MATERIAL SUPPLIED:
>>>>>
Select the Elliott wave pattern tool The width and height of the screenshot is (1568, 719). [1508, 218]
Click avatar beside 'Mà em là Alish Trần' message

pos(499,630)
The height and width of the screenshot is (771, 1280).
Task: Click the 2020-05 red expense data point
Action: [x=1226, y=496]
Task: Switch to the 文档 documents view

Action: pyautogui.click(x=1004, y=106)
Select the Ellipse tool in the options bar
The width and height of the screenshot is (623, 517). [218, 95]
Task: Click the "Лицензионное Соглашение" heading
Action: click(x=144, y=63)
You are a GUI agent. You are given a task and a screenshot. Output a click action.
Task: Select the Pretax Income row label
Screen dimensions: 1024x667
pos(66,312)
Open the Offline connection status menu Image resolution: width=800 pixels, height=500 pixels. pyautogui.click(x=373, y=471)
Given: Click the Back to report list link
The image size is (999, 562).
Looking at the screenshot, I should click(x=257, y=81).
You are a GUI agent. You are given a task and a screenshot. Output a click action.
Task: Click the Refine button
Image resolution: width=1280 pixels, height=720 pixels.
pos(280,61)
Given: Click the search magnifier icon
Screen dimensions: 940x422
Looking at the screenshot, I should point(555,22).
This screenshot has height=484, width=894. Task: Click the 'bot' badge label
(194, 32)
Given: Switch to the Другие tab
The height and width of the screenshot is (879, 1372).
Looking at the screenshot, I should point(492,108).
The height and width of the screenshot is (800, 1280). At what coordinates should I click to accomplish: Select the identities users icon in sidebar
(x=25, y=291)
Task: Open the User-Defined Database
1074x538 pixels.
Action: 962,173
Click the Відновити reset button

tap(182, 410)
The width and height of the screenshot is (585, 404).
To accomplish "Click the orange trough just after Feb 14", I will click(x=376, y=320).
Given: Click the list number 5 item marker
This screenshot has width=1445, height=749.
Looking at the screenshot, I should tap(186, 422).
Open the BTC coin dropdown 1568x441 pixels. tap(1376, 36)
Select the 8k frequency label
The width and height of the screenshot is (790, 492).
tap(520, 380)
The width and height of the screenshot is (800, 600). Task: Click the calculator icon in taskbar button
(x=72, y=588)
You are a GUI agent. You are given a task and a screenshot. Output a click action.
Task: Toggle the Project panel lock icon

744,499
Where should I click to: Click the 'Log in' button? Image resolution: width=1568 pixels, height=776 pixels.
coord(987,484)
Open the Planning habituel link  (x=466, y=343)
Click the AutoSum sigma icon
<<<<<
WHAT TO DO: Where the string "list" occurs in a line of the material above, copy the whole line.

RESULT OF THE TASK:
Given: Click the Back to report list link
Given: Click the list number 5 item marker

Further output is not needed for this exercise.